Le CPCT poursuit son travail sur ce lien social sans commune mesure [11] que la rencontre –pour les sujets parfois en errance – avec le discours psychanalytique permet de renouer. Le lien social étant, « explicitement, un certain usage du langage pour faire tenir des sujets ensemble [12]. »
* Premier rendez-vous clinique, 27 janvier 2018 avec Fabian Fajnwaks.
[1] Lacan J., « Fonction et champ de la parole et du langage », Écrits, Paris, Seuil, 1966, p. 298.
[2] Lacan J., « Proposition du 9 octobre 1967 », Autres écrits, Paris, Seuil, 2001, p. 248.
* Deuxième rendez-vous clinique, 19 mai 2018 avec Sonia Chiriaco.
[3] Cas clinique présenté par Emmanuel Provost.
* Troisième rendez-vous clinique, 23 juin 2018 avec Jérôme Lecaux.
4 Cas clinique présenté par Alice Ha Pham.
[5] Cas clinique présenté par Sarah Benisty.
[6] Miller J.-A., « La passe du parlêtre », La Cause freudienne, Paris, Navarin, n° 74, Mars 2010, p.116.
[7] Conclusion de Fabian Fajnwaks au premier rendez-vous clinique du CPCT-Paris.
[8] Miller J.-A., « Vers Pipol 4 », Intervention au congrès de Pipol 3 qui a eu lieu à Paris les 30 juin et 1er juillet 2007 sur le thème « Psychanalyse en prise directe sur le social » [disponible en ligne].

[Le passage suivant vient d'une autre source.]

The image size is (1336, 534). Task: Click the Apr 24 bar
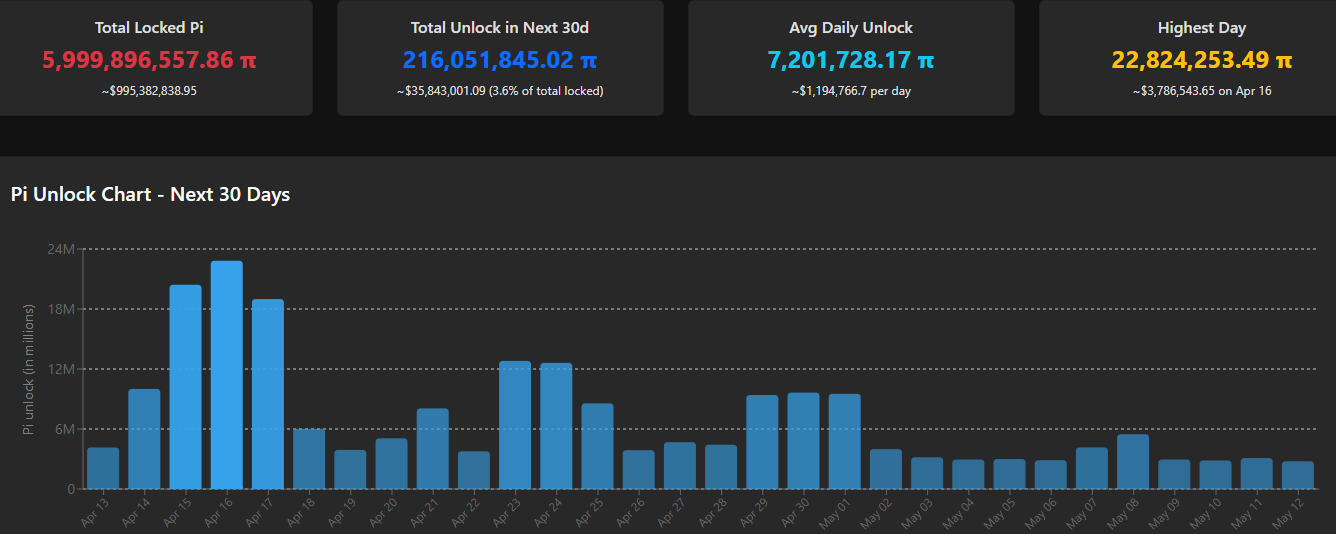tap(556, 426)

[9] Cas présenté par Anicette Sangnier.
[10] Miller J.-A., « La passe du parlêtre », op. cit., p.119.
[11] Journée annuelle du CPCT-Paris, « Un lien social sans commune mesure au CPCT. Singularité et clinique et discours psychanalytique » avec Jean-Daniel Matet et Antoni Vicens, le 6 octobre 2018 à l’hôpital Saint-Antoine.
[12] Lacan J., « Séance de clôture », Lettres de l’École freudienne de Paris, n° XVIII, 1975, p. 269.